Citi named Johnbull Okpara its new controller and chief accounting officer, the bank announced Friday in a regulatory filing. Okpara replaces Jeff Walsh, who stepped in from retirement in February to serve in the interim role after Citi's former chief accountant, Raja Akram, left the bank.
Okpara is managing director and global head of financial planning and analysis and CFO for the infrastructure groups at Morgan Stanley — the same bank to which Akram left Citi in February to become deputy CFO.
"I'm thrilled that Johnbull is joining our team at Citi," Citigroup CFO Mark Mason said in an internal memo shared with Banking Dive. "Johnbull brings 28-years of experience in the industry with deep expertise in finance and accounting, and a reputation as a committed partner and leader. He will be an instrumental addition to the team as we continue our pursuit for operational excellence and a best-in-class control environment."
Citi's latest executive hire comes as the bank is making efforts to improve its risk management and controls, and follows reports that regulators have been pushing the bank for years to make such improvements.
Okpara will be responsible for the integrity and control of Citi's financial books and records, as well as the process by which reports are generated, Mason said in the memo to employees.
This includes corporate and regulatory reporting, accounting policy, booking model, balance sheet substantiation and ensuring that the business and regional franchise needs remain in focus, he said.
Okpara will also be responsible for improving the flow of data from business operating systems to the financial general ledger.

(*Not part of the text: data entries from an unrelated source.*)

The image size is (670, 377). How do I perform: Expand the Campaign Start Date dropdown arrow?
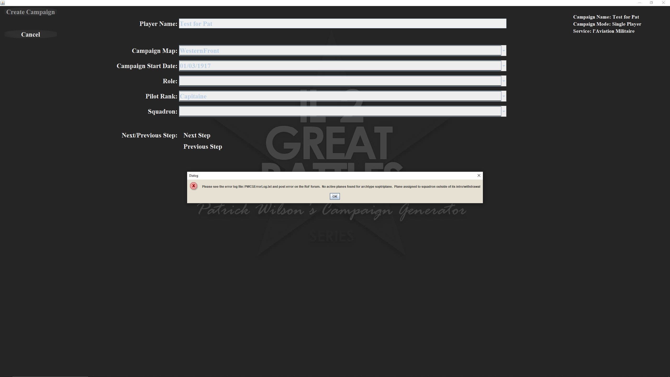[504, 66]
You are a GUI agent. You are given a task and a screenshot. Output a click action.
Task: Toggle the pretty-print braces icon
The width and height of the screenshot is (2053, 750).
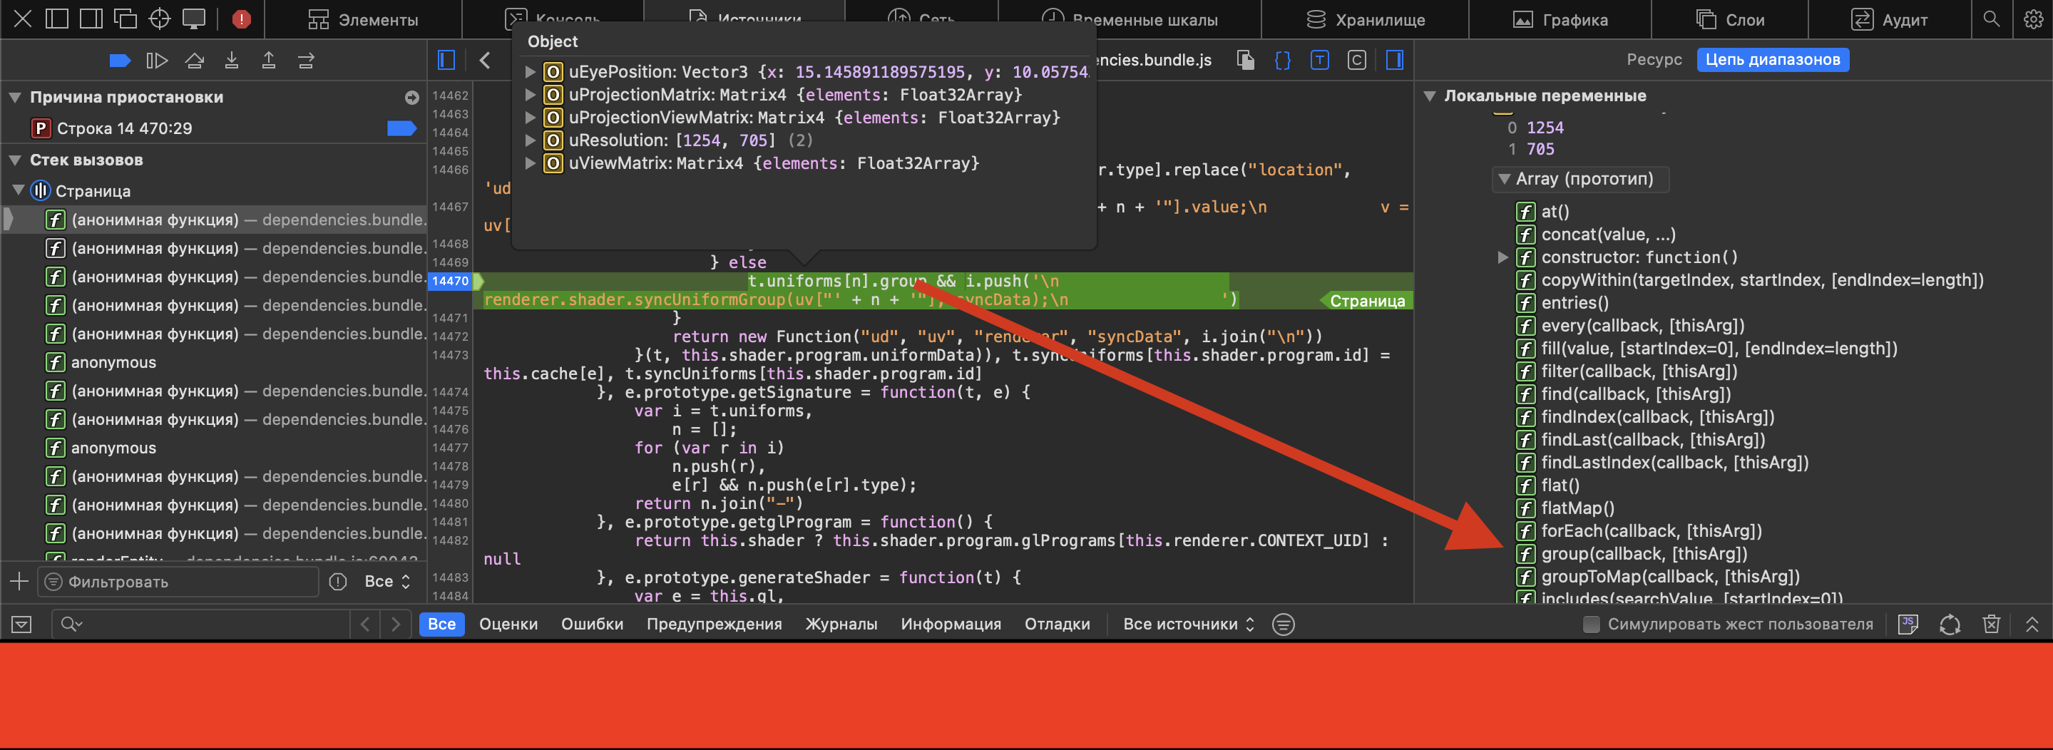coord(1282,60)
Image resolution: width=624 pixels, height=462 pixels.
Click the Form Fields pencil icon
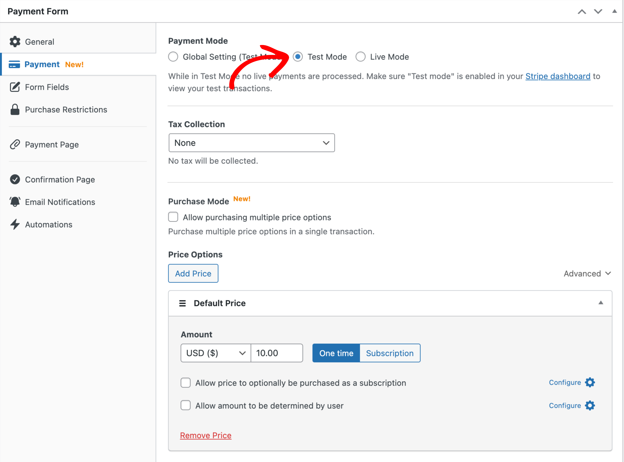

The bank's risk management practices faced scrutiny last month over an errant transmission of $900 million to creditors of cosmetics firm Revlon.
The error has reportedly prompted the Office of the Comptroller of the Currency (OCC) and the Federal Reserve to consider reprimanding Citi for failing to improve its risk management system, according to The Wall Street Journal.
Regulatory pressure regarding the bank's risk management transformation accelerated CEO Mike Corbat's retirement timeline, sources told the Journal.
Citi spokeswoman Jennifer Lowney told Bloomberg it was always Corbat's plan to retire in 2021, but he hadn't discussed a specific timeline with his successor, Jane Fraser, or the bank's board, sources told the Journal.
"This will be a multiyear effort, and I believe it is best for the firm for my successor to lead this important work from the beginning," Corbat wrote in a memo to staff this month announcing his retirement, according to American Banker.
Okpara's position at Citi "will be effective as of the date that he is released from certain commitments to his current employer," the bank said in its regulatory filing.
Okpara, who is Black, will also make Citi's cadre of executives more diverse. The bank's CFO, Mason, is the only Black C-suite member among the top 80 executives at the nation's six largest banks, according to Bloomberg.
Okpara will be paid a base salary of $475,000 and will receive a 2020 bonus of $3.53 million, Citi said.
Prior to his role at Morgan Stanley, Okpara was managing vice president of finance and deputy controller at Capital One.